28. İhlal tespitiyle giderilemeyecek olan manevi zararları karşılığında başvurucuya Mahkemenin E.2012/523 sayılı dosyasına yönelik uyuşmazlık için 8.000 TL, Mahkemenin E.2013/336 sayılı dosyasına yönelik uyuşmazlık için 7.000 TL olmak üzere toplam 15.000 TL manevi tazminat ödenmesine karar verilmesi gerekir.

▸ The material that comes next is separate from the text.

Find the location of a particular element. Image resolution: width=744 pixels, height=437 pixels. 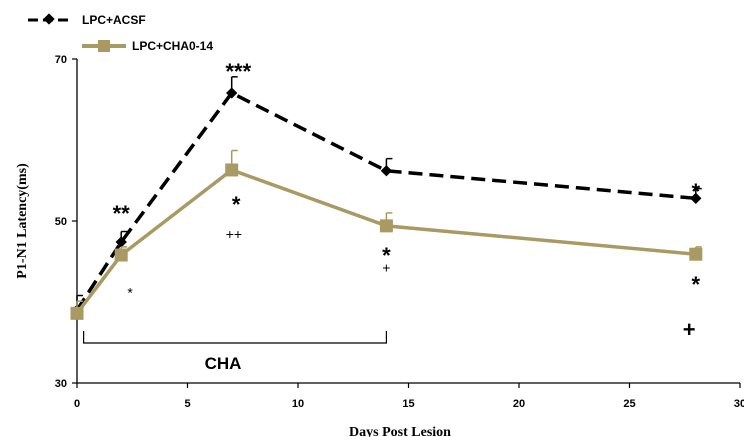

cha-bracket: CHA is located at coordinates (235, 352).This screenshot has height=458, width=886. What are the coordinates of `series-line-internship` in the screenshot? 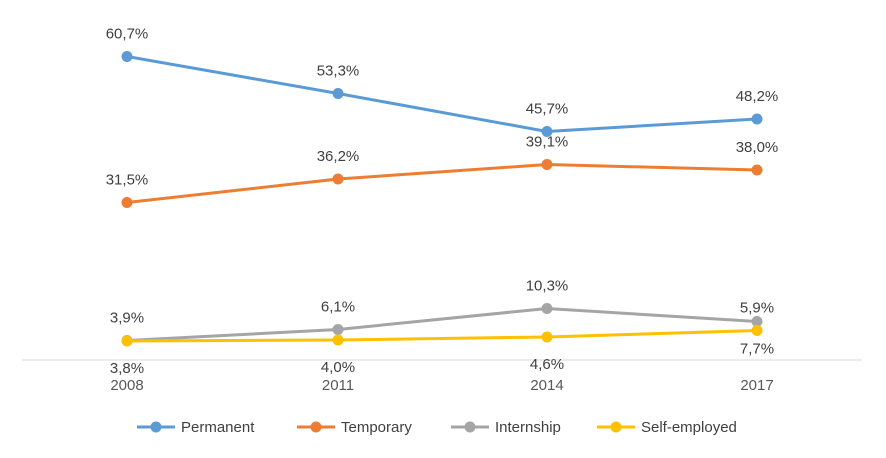 It's located at (442, 324). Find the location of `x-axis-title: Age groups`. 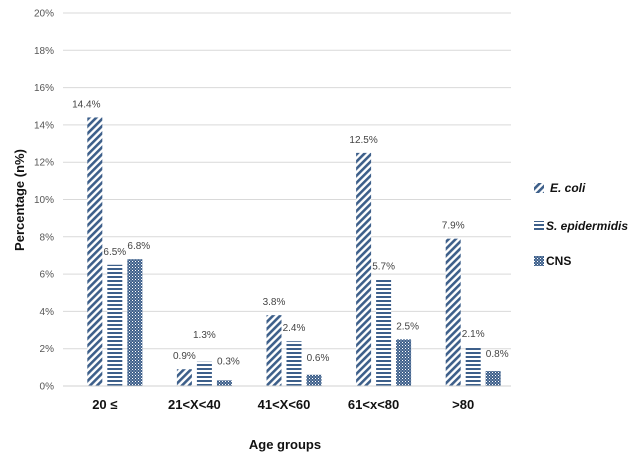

29. Dosyadaki belgelerden tespit edilen 364,60 TL harçtan oluşan yargılama giderinin başvurucuya ödenmesine karar verilmesi gerekir.
V. HÜKÜM
Açıklanan gerekçelerle;
A. Makul sürede yargılanma hakkının ihlal edildiğine ilişkin iddianın KABUL EDİLEBİLİR OLDUĞUNA,
B. Anayasa’nın 36. maddesinde güvence altına alınan makul sürede yargılanma hakkının İHLAL EDİLDİĞİNE,
C. Başvurucuya toplam 15.000 TL manevi tazminat ÖDENMESİNE,
D. 364,60 TL harçtan oluşan yargılama giderinin başvurucuya ÖDENMESİNE,
E. Ödemelerin, kararın tebliğini takiben başvurucunun Hazine ve Maliye Bakanlığına başvuru tarihinden itibaren dört ay içinde yapılmasına, ödemede gecikme olması hâlinde bu sürenin sona erdiği tarihten ödeme tarihine kadar geçen süre için yasal FAİZ UYGULANMASINA,
F. Kararın bir örneğinin bilgi için Kayseri 2. İdare Mahkemesine (E.2012/523, K.2013/5 ve E.2013/336, K.2014/268 sayılı kararlar) GÖNDERİLMESİNE,
G. Kararın bir örneğinin bilgi için Danıştay Onuncu Dairesine (E.2015/3729, K.2019/4357 ve E.2015/357, K.2019/4358 sayılı kararlar) GÖNDERİLMESİNE,
H. Kararın bir örneğinin Adalet Bakanlığına GÖNDERİLMESİNE 15/5/2020 tarihinde OYBİRLİĞİYLE karar verildi.